Betsy Mitchell Martinez

stay-at-home abecedarian

Abdication, it turns out, is not a silver bullet. I still wake before six to punch cucumbers into hearts, sort uniform, delicate berries into bentos over a loop of Elsa letting go, as if the hard part is walking out. Forget the snow, I want to tell her. Put on your gloves and absorb that storm like the rest of us—moistureheavy, hair pulled back in a knot of irritation, hunting the fridge for hummus cups, the right flavor of juice box. That ice palace in the far corner of the mind is only a missing kitten icepack wedged in the back of the freezer, loved and forgotten, meowing all night from behind the bag of dino nuggets until I startle awake, orient my ear to an imagined cry. Or perhaps it’s real, perhaps someone has an urgent question that can’t wait till dawn, a bloody nose, a sock to readjust. And someone needs to hear that bedtime story again, the one about a dog crossing the electric fence to get her tennis ball. It’s a familiar punchline running charged under the permafrost of lives not lived, a high-pitched vibration buckled in for the ten-minute drive to the Albuquerque Whole Foods, boundary wire snug in its xeric bed, transmitter lit with corrections singing yes, singing here I am while I stand buzzing at a sale display, admiring the Zia sun of seltzer boxes, easing a clementine ray from the black cherry sky.

Who Would Win?

1.

When a great white shark loses a tooth it grows a new one. A killer whale can’t replace the loss but bounces the idea of loss into the sea to measure distance. How far from here to whole? When they diagram my skeleton, a skull floats in the body’s sunless trench. A map of small extinctions—ghost of ribs, primordial drag and pull smoothed down to the necessary salt-shape of want. In this way I flex toward you, cageless, tooth-rich and buoyant with hunger. Did you know that glory is a muscle that never quits, that wraps the tide around the wonder of olfaction? And glory is your blood smell, old as God.

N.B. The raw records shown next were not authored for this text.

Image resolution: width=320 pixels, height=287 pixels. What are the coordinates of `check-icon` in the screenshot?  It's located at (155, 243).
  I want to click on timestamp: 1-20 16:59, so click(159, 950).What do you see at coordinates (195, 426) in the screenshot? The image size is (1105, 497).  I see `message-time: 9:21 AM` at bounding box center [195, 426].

The hyena runs its prey to exhaustion, eats the furred collapse before it dies. Some call this inelegant, placing one form of communion above another, but I was born to swell the honey badger’s lungs. I fall upon them joyfully. Do you remember the old days, when I asked for jaws to crush the bones of self, of hallelujah, as if that boon were not already mine? And this sublime endurance, also mine, a steady-state pursuit that burns for more. I’ll chase you into light, fierce confessor, opener of hives. I bait you with honey, my bone-white scat. You peel back the sound they call a laugh.

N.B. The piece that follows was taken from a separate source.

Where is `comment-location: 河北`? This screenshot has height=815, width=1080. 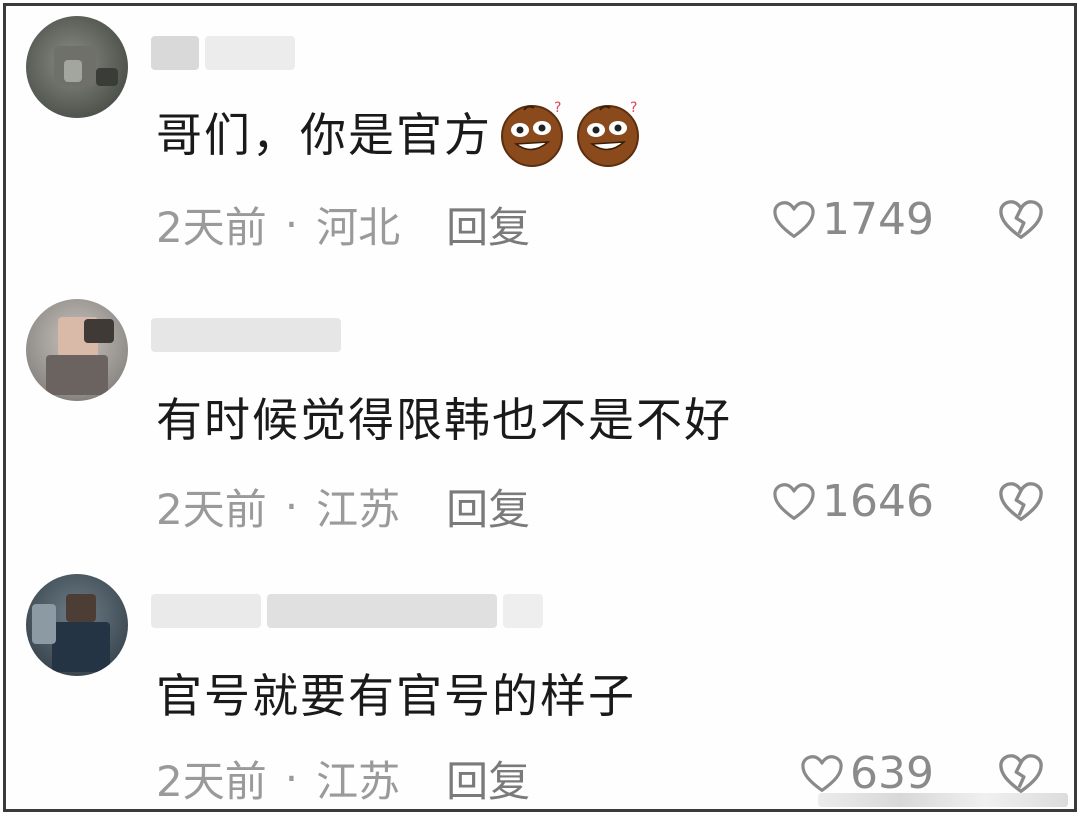
comment-location: 河北 is located at coordinates (358, 228).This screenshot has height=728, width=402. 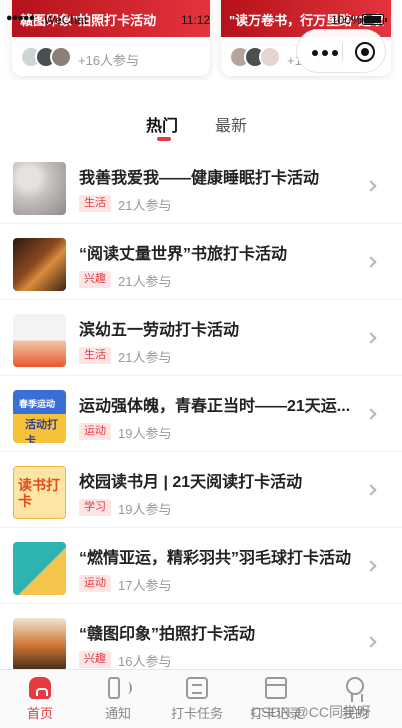 What do you see at coordinates (40, 416) in the screenshot?
I see `activity-thumbnail: 春季运动 活动打卡` at bounding box center [40, 416].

A skunk will sleep in any hollow—a borrowed den, a log. A wedge of space between the jaguar’s dark rosettes, the negative that fits a wedge-shaped head. I won’t tell, if you won’t, how I came to be alone inside your camouflage, how I push aside your undergrowth at dawn and find my organs filled again to the brim with distance. Is it not a miracle, this learning which abundance can’t be shared? O glorious rebuff. O hesitating tooth. Let me curl against your haunch and press your spotted blindfold to my eyes. If I can’t see you

I won’t know where to spray. In darkness I can find the songs of praise.